2. Playing victim after committing a crime
3. Blurring the lines between defense and violence, good and bad?
4. Being both a religion and a state.
Lots of Muslims are wonderful people just like people of many other religions are humanitarian despite the religious teachings themselves. But the core of their beliefs is extraordinarily medieval and completely unamenable to reforms. Anyone else who is wondering the same?
I don't consider Islam significantly different from Christianity on paper.
Christians and Muslims each revere a Semitic desert god, Yahweh and Allah, that is an angry, vengeful, jealous, judgmental, sadistic, prudish, strongman that requires worship and submission.
Believers of both attend temples (Mosques or churches) and obey paternalistic, misogynisitic clergy.
Both religions embrace magical thinking, mythology, dogma, the supernatural, and ritual.
Each feature demons angels, prayer, an afterlife, a judgment, and a system of reward and punishment after death.
Each has its now centuries old holy book of internal contradictions, failed prophecies, and errors of history and science. I'm not as sure about the Qur'an, but it likely also contain vengeance, hatred, tribalism, violence, and failed morals that endorse slavery, rape, infanticide, and incest.
They each think they have the right to determine who should be allowed to diddle whom how, who should be able to marry whom, and what women must do regarding their bodies.
Both are patriarchal, authoritarian, misogynistic, sexually repressive, anhedonisitic, atheophobic, homophobic, antiscientiific, use psychological terrorism on their children, have violent histories featuring torture, genocide and terrorism, and demand obedience and submission.
Each consider faith a virtue and reason a problem.
Each has a history of opposing human rights and science.
Each advocates theocracy over democracy.
With all of these similarities - and that is a lot of parallels, most not found elsewhere - why should these two appear so differently in the regions where they predominate? The differences are in the rendering, which reflects the history and the culture of the areas in which each has flourished over the last few centuries. The Christian West has been under the influence of the secular democracies that emerged from the rise of Enlightenment values and secular humanism and has been dramatically influenced by its rational ethics. Hence, Christians no longer execute people for homosexuality, adultery, witchcraft, fornication, apostasy, impiety, blasphemy, and other crimes against Yahweh, whereas Muslims are still free to kill such people.

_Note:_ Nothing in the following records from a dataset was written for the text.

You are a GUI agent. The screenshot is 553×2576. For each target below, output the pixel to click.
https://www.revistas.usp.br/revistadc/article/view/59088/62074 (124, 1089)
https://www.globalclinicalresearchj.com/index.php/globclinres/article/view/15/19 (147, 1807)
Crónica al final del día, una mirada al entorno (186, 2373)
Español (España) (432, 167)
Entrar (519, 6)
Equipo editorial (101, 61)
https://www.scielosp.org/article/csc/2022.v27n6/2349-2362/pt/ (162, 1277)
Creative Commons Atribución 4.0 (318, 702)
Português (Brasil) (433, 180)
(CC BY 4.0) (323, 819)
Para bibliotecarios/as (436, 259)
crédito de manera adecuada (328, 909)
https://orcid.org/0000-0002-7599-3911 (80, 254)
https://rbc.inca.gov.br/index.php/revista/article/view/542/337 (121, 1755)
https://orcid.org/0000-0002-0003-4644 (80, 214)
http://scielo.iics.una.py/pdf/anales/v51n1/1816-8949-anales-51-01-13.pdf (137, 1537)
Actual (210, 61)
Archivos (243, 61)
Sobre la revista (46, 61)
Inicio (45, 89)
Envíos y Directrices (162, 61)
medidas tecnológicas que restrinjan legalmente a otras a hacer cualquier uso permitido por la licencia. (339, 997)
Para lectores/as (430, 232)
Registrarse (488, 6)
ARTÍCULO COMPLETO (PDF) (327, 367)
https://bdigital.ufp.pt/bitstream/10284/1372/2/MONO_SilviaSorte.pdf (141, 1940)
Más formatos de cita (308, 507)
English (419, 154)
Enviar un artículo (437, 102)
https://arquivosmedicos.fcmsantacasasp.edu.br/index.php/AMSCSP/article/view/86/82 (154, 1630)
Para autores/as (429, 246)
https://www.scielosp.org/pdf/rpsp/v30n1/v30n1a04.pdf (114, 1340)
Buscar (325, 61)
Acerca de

They have largely accepted democracy, human rights, individual freedom, and secular government, all of which lags behind in the Middle East.
If you extract Christianity and Islam from their surrounding cultures, they appear very similar, as outlined above. If you traded the ideologies out, and put Christianity in Saudi Arabia and Islam in America, the results would be the same: Christian Arabs still relatively sheltered from the influences of secular humanism would still be cutting off hands and heads, pushing homosexuals off of Towers, doing honor killings, genital mutilation, suicide bombings, and flying buildings into airplanes.
And Americans would still be going door to door asking if you know Mohammed rather than Jesus. America would still be a secular state with a Muslim majority forced to tolerate "infidels" thanks to humanist values, and Saudi Arabia and Iran would still be a brutal, intolerant theocracies, but Christian ones instead. You might be blown up for drawing a picture of Jesus, or have a fatwa placed on you for speaking ill of St. Paul.
If you consider Christianity less brutal, less medieval than Islam, thank those that led us from the Age of Faith into the Age of Reason - the scientists and philosophers of the Enlightenment, and those who implemented their ideas.